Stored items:
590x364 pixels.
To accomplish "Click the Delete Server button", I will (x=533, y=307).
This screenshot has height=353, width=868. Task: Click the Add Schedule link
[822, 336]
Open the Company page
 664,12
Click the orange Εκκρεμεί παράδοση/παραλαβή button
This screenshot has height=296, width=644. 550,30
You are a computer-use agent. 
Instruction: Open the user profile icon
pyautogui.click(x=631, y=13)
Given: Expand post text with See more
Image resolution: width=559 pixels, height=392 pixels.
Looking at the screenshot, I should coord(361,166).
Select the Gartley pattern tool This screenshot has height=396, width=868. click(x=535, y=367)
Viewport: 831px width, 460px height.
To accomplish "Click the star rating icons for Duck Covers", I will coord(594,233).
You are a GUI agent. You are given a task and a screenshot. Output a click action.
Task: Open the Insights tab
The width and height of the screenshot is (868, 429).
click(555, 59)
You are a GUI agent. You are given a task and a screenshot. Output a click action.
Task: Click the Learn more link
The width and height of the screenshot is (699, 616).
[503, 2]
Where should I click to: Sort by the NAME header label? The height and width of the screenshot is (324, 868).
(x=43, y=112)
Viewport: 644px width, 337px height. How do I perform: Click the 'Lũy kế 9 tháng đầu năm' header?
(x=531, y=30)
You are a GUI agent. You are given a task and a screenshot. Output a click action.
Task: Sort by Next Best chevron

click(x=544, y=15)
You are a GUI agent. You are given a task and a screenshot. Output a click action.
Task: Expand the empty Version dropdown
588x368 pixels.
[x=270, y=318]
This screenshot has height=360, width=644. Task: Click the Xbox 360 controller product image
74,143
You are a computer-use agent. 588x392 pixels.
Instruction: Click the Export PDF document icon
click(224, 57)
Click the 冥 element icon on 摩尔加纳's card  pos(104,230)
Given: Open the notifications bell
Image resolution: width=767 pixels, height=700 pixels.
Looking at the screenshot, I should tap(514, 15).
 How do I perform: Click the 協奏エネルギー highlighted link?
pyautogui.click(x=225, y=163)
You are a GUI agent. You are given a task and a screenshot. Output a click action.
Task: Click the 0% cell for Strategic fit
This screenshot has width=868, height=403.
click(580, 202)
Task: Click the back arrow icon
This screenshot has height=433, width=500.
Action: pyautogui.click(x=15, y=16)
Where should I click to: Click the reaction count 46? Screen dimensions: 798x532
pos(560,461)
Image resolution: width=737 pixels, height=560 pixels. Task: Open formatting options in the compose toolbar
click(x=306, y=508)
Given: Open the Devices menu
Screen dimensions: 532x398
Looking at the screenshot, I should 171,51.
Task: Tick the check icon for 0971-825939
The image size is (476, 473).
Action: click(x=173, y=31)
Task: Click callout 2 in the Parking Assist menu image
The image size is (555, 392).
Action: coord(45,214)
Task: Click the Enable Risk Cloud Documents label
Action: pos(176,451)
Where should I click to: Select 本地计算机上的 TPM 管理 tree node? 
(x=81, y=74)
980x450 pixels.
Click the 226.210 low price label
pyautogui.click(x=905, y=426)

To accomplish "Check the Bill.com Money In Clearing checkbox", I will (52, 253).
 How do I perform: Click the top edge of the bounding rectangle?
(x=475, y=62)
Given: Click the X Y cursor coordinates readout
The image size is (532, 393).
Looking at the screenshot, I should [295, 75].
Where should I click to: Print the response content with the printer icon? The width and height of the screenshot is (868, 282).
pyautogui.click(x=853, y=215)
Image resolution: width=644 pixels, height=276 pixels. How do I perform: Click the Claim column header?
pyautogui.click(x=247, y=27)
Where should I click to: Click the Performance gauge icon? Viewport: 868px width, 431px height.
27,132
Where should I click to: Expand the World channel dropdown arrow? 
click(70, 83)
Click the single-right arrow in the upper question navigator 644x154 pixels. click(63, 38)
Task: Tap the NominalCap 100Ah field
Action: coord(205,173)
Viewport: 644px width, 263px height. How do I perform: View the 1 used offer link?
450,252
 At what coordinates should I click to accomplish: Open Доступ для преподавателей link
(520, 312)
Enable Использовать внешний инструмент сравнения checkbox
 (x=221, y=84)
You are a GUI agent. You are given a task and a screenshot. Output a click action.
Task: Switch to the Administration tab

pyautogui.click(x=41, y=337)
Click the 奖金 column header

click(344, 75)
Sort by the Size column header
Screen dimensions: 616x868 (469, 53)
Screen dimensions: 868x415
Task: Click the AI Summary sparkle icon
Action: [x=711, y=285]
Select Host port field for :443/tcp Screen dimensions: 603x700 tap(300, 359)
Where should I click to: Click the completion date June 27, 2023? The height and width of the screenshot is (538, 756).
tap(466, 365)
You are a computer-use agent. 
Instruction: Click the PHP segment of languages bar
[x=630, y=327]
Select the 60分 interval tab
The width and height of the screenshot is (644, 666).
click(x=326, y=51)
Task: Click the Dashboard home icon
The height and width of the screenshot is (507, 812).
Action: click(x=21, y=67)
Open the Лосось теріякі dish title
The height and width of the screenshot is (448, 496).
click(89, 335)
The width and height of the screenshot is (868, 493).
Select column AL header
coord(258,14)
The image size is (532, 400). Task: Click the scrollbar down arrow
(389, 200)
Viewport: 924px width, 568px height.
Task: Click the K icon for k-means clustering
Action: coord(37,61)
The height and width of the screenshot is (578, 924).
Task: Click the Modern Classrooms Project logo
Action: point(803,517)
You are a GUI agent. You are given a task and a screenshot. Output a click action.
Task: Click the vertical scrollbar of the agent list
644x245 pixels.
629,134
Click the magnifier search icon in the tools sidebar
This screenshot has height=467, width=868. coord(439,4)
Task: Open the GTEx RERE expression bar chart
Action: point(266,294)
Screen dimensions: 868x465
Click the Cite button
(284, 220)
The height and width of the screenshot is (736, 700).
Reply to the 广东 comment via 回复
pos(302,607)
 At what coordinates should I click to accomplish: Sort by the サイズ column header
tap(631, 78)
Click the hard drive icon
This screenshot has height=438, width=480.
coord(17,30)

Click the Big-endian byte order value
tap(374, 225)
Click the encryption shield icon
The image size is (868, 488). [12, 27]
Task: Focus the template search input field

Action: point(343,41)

*What the task requires*. Your answer should be every line above that contains the word "menu".

*Solution to this exercise*.
Given: Open the Devices menu
Task: Click callout 2 in the Parking Assist menu image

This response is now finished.